常温常压等离子诱变结合玉米秸秆水解液驯化酿酒酵母生产生物乙醇

Screening of high-yield ethanol Saccharomyces cerevisiae by the combination of atmospheric and room temperature plasma with corn stalk hydrolysate

因玉米秸秆水解液抑制物中的糠醛和乙酸通常会抑制酿酒酵母的活力,造成乙醇产量下降。该实验为了获得抗水解抑制物并且提高乙醇产量的优良菌株,以酿酒酵母xp为出发菌株,通过常温常压等离子诱变(atmospheric and room-temperature plasma mutagenesis,ARTP)技术,得到突变体库,并以玉米秸秆水解液为筛选压力,经过25代驯化培养,筛选出优良菌株xp2。该菌体的生物量DCW最高为3. 71 g/L,较原菌的3. 10 g/L上升了19. 68%。生长对数期为6~22 h,稳定期为22~42 h,比原菌的对数期明显提前。稳定期持续时间延长4 h,生长性能优势明显。发酵上清液中的糠醛1. 43 g/L,乙酸1. 21 g/L,较出发菌株发酵上清液的糠醛3. 78 g/L,乙酸1. 65 g/L,分别降低了62. 17%和26. 67%,乙醇产量和平均得率分别为38. 7 g/L和0. 806 g/(L·h),较出发菌株的30. 3 g/L和0. 631 g/(L·h),提高了17. 12%和27. 73%。该实验表明改造菌性状优良,转化糠醛和乙酸的能力明显提高,为今后筛选优良表型的酿酒酵母提供参考价值。

It has been known that the furfural and acetic acid in the liquid corn stalk hydrolysate could reduce yeast activity. The purpose of this study was to screen a furfural and acetic acid-resistant,high-yield ethanol Saccharomyces cerevisiae through mutation and domestication. A mutant library derived from Saccharomyces cerevisiae xp was acquired through atmospheric and room-temperature plasma(ARTP) mutagenesis. Subsequently,the mutants were grown in corn stalk hydrolysate liquid medium.After 25 generations of continuous domestication,a strain,named xp2,was obtained. This domesticated mutant had a maximum biomass DCW of 3. 71 g/L,which was 19. 68% higher than the wild type(3. 10 g/L). It also had a short growth cycle,with 36 hours,which was 20 hours shorter than the wild type. The concentrations of the furfural and acetic acid in supernatant were 1. 43 g/L and 1. 21 g/L,which were 62. 17% and 26. 67% lower than those of the wild type(3. 78 g/L and 1. 65 g/L) respectively.
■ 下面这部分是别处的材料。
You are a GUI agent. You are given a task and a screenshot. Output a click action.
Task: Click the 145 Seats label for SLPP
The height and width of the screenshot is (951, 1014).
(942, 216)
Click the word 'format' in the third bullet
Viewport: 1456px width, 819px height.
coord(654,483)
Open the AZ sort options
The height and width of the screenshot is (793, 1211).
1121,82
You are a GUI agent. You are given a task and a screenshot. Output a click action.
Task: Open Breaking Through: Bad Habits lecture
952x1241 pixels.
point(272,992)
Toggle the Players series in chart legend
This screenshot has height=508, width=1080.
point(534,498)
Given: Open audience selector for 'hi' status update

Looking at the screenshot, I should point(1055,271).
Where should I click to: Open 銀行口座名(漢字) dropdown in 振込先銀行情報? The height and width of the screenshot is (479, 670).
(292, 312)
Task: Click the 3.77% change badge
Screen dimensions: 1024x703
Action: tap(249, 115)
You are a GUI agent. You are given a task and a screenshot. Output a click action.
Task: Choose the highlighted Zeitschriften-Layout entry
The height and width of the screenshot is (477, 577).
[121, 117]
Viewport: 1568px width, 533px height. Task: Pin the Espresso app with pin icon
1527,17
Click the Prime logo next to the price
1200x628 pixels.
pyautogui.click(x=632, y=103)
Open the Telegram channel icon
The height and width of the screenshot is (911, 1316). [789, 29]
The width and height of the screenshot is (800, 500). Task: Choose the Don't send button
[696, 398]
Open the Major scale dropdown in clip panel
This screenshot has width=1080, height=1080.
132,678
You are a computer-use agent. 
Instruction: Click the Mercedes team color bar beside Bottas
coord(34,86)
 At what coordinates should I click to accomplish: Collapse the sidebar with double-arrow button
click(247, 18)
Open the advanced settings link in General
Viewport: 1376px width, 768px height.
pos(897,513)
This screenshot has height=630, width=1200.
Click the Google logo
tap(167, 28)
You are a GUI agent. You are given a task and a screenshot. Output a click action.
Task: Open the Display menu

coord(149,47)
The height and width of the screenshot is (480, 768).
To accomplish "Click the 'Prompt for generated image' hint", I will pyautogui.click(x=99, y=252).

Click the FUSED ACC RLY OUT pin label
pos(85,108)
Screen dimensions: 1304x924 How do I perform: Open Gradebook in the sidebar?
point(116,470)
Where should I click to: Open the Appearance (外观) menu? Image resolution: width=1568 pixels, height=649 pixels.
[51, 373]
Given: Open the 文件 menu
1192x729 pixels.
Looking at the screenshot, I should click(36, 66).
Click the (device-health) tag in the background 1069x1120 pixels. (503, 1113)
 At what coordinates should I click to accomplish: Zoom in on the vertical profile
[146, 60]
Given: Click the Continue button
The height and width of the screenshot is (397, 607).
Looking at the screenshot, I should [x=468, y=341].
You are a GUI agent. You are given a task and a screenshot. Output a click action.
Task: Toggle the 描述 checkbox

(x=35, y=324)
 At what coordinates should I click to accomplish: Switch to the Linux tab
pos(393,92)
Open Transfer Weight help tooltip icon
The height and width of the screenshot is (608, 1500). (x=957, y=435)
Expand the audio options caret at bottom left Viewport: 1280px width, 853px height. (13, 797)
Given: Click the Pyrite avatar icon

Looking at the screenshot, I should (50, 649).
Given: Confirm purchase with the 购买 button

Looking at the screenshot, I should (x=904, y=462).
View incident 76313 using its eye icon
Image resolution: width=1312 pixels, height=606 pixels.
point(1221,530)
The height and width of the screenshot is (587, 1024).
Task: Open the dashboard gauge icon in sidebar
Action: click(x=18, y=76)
These results indicated that the transformation capacity of the furfural and acetic acid had been significantly improved. The ethanol yield and average yield of xp2 were 38. 7 g/L and 0. 806 g/(L·h),which increased by 17. 12% and 27. 71% than that of the wild type. In conclusion,the screened strain in this study had high transformation capacity for furfural and acetic acid,and the screening method provided valuable reference for screening high performance Saccharomyces cerevisiae.